* BEGIN PASSAGE SHOWN *
Since I moved to London in 2007 I have been making annual pilgrimages to the Royal Albert Hall for the BBC Proms series. The breadth of music, calibre of artistes and ensembles and the atmosphere is unrivalled by anything that I have ever experienced in the classical music world. Furthermore, ticket prices are very affordable – with day Promming tickets set at a recession-busting £5 and tickets in the Circle starting for most concerts at around £10 – £15. I think this represents phenomenal value (particularly when contrasted to other London venues, such as The Royal Opera House).

My usual tactic for the Proms is to pick five concerts that I particularly want to see and buy tickets in advance, through the only part of the Promming experience that I detest, the Prom Virtual Queue – something that must be endured with fortitude and patience. Utilising this method I have seen the National Youth Orchestra of the United States of America play Shostakovich 10 and the BBC Scottish Symphony Orchestra, under Donald Runnicles, perform a breath-taking and majestic Tannhäuser.

I also earmark a number of concerts that I may attend if I have the time and the inclination. This was the case with yesterday’s Proms concert. I was attracted to it on two fronts – an all-Russian repertoire and the London Symphony Orchestra under Valery Gergiev. My resolve was severely tested as rain decided to hammer down on us as we queued for the Arena tickets, but Promenarders are made of pretty stern stuff and a bit of drizzle never dampens our resolve (figuratively speaking, literally speaking, of course, it did).

I’ll confess to being a bit confused at first by the programming; the concert was to start with Borodin’s Symphony No. 2 in B Minor. It is slightly unconventional to start a programme with a symphony – particularly as there was a concerto and a new work in the running order too. I’d played Borodin’s First with my amateur orchestra relatively recently, but I’ve been listening to his second for a long while now and was pleased for an occasion to hear it. From the dramatic string chords to start, through the beautifully mournful Horn and wind soli in the third movement and the energetic finale, this was an extremely pleasing performance of a piece that I’d only previously heard on recordings.
* END PASSAGE SHOWN *
* BEGIN ENTRIES SUPPLIED *
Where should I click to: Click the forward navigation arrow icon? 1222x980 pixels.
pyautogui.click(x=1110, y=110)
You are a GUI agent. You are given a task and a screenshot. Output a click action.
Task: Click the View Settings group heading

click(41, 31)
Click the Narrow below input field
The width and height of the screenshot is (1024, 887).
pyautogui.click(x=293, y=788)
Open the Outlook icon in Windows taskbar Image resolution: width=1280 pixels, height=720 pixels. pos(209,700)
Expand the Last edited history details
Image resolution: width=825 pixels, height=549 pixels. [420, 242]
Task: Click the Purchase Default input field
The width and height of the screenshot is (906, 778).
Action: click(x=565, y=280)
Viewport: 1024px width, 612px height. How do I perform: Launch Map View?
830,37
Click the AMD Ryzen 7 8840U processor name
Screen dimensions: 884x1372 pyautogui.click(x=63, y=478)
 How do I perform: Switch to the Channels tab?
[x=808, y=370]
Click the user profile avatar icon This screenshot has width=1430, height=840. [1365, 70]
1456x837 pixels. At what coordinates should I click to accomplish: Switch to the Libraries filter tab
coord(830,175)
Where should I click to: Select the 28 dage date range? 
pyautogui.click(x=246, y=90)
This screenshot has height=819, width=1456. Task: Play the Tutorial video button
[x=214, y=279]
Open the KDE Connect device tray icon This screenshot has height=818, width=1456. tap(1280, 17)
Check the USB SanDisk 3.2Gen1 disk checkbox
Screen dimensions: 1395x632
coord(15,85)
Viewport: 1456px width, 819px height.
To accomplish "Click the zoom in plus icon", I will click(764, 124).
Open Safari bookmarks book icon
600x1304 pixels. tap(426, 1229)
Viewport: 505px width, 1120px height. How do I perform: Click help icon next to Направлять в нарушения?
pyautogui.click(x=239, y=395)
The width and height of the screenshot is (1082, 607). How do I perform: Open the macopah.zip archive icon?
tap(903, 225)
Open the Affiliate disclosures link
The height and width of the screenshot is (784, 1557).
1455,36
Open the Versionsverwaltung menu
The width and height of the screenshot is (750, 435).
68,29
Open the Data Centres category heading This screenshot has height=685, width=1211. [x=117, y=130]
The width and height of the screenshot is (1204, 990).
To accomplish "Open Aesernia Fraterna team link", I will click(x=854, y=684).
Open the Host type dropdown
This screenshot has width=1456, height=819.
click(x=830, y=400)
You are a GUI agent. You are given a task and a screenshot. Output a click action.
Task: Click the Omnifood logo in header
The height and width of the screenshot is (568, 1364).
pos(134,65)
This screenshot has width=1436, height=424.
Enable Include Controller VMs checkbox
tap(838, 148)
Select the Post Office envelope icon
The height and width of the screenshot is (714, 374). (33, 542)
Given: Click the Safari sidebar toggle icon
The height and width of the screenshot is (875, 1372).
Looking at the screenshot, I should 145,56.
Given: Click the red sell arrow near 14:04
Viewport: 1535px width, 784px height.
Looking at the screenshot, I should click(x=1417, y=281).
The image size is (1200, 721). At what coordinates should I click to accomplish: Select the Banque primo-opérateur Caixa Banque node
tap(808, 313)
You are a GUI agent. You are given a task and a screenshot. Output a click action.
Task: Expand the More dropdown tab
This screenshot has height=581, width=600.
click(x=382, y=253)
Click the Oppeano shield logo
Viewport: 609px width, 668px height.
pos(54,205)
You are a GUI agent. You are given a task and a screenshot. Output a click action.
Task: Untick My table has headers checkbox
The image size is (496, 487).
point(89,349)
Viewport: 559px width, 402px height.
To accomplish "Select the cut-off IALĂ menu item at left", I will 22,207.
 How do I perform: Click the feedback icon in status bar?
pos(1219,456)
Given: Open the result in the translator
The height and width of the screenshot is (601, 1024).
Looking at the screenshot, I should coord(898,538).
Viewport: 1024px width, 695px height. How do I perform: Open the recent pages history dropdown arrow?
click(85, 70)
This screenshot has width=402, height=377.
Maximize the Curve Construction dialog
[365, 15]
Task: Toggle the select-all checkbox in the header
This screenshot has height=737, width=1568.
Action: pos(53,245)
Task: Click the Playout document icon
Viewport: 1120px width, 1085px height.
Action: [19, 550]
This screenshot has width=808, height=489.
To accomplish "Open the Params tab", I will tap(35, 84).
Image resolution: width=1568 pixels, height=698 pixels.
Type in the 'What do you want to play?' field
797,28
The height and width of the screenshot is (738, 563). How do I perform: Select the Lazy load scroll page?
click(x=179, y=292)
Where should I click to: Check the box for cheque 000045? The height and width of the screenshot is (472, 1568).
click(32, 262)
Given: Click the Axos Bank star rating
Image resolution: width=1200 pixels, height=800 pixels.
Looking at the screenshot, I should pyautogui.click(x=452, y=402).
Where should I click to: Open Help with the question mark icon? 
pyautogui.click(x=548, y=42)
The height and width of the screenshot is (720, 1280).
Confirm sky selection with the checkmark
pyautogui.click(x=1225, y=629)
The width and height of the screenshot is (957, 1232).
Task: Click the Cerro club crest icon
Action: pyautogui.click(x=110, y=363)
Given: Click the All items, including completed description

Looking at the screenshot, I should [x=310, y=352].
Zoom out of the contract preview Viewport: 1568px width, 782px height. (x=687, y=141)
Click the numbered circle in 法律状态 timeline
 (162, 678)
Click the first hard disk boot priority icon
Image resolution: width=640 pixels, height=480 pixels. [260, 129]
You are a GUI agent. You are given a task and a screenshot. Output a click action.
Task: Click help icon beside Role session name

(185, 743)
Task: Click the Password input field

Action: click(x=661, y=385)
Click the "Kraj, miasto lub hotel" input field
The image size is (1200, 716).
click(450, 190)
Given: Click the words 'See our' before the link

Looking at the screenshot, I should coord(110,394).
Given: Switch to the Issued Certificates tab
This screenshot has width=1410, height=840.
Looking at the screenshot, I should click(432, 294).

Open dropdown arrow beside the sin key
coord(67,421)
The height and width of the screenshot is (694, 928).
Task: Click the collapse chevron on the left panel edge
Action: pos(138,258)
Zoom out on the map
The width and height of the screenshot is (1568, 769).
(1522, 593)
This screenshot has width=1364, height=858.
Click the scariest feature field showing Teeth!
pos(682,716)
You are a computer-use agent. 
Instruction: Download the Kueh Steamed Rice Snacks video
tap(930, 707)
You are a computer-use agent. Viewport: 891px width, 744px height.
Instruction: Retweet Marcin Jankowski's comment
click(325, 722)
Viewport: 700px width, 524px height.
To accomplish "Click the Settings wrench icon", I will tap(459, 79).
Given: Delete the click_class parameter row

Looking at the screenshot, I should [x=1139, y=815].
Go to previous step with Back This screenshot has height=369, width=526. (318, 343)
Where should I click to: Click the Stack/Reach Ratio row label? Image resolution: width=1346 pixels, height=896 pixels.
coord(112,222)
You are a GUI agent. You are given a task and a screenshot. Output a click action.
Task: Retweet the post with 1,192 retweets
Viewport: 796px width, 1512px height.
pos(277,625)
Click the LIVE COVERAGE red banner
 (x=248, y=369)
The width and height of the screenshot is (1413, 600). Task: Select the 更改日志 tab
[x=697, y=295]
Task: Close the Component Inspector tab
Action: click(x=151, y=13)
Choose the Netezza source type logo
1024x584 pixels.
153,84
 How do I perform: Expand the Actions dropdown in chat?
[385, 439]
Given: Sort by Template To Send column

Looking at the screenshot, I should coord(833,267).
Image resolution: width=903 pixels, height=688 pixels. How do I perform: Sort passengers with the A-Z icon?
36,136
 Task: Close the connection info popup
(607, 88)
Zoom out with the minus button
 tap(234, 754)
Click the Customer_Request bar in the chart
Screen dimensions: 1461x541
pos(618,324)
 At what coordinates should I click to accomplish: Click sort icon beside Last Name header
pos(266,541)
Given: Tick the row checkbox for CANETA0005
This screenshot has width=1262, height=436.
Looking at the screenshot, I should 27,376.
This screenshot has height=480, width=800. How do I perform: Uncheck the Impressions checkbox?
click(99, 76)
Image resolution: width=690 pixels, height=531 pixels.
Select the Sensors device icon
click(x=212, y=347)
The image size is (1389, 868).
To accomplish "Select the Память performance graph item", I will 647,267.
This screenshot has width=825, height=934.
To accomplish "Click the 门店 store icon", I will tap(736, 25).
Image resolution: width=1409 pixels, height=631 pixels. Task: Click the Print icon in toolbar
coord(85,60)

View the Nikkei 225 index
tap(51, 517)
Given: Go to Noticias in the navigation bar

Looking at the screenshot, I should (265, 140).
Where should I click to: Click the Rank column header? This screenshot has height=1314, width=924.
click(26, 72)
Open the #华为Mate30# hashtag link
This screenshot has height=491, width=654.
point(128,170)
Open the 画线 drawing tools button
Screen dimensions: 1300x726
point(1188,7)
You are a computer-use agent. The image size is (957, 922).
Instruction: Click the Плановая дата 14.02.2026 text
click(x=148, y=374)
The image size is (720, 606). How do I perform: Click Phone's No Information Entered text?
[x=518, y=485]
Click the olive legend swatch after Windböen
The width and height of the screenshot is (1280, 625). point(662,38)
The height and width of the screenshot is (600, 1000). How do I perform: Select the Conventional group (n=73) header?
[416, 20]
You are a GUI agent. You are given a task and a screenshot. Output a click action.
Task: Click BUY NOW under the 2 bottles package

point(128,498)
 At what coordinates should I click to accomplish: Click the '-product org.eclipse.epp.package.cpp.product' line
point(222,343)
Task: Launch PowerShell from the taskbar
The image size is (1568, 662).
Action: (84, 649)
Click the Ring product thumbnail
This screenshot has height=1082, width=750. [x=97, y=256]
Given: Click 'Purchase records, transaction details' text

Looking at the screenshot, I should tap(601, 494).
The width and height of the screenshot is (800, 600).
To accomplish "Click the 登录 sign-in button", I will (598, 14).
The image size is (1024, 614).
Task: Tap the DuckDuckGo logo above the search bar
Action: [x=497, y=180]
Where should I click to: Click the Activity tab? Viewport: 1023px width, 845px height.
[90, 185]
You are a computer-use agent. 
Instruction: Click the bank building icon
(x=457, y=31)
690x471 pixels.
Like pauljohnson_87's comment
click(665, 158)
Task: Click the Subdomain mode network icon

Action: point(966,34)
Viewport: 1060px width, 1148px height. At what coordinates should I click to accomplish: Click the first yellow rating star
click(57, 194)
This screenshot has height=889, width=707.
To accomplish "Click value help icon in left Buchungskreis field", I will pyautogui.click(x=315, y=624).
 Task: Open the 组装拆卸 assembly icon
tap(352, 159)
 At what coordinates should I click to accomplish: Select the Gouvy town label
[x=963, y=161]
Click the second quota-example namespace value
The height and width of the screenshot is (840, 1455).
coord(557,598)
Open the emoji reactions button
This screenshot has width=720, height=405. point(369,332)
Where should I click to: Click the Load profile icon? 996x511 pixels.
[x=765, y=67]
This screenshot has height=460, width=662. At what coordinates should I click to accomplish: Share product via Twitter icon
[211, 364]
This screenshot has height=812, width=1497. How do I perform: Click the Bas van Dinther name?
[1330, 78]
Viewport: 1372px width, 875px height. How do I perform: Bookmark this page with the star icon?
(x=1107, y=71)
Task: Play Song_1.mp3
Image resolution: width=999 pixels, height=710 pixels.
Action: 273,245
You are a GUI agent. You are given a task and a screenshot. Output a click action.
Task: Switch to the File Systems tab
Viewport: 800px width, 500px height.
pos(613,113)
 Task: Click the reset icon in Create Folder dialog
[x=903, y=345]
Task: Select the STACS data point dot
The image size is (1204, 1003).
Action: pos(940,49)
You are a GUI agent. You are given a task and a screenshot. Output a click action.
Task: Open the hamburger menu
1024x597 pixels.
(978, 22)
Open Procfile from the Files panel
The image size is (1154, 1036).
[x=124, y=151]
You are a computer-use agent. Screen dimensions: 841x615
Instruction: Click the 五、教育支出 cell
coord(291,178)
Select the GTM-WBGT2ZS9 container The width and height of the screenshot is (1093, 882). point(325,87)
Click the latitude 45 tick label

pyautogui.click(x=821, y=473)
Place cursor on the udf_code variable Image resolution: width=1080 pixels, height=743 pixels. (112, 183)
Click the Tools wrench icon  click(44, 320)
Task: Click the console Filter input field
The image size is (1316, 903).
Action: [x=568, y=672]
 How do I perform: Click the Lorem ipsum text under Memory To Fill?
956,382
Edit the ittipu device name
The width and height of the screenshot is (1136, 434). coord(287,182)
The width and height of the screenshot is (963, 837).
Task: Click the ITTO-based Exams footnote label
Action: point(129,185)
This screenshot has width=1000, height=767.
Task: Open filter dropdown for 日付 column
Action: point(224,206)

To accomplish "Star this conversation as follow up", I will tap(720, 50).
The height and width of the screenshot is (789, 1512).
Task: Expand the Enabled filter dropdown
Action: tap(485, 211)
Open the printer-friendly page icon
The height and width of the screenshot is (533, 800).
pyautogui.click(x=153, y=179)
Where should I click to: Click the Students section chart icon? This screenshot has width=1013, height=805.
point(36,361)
* END ENTRIES SUPPLIED *
**WORK REQUIRED**: Copy the stretch of the Proms account from "I also earmark" through "course, it did).", switching "drizzle" to "downpour".

**FINISHED ANSWER**:
I also earmark a number of concerts that I may attend if I have the time and the inclination. This was the case with yesterday’s Proms concert. I was attracted to it on two fronts – an all-Russian repertoire and the London Symphony Orchestra under Valery Gergiev. My resolve was severely tested as rain decided to hammer down on us as we queued for the Arena tickets, but Promenarders are made of pretty stern stuff and a bit of downpour never dampens our resolve (figuratively speaking, literally speaking, of course, it did).